**Task description**
Search the records for lines that contain the word "screenshot". Copy them all.

**Records for this task**
=== Section Start ===
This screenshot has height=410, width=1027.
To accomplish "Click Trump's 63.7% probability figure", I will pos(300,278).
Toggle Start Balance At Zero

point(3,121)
=== Section End ===
=== Section Start ===
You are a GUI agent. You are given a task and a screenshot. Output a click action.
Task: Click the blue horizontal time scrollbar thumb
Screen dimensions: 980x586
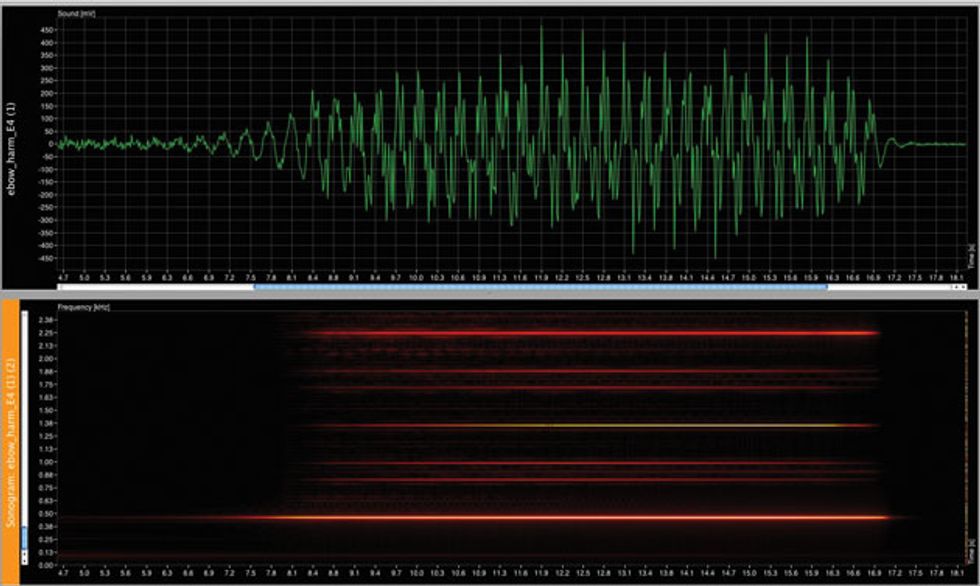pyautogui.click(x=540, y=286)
=== Section End ===
**Response to the task**
This screenshot has height=410, width=1027.
You are a GUI agent. You are given a task and a screenshot. Output a click action.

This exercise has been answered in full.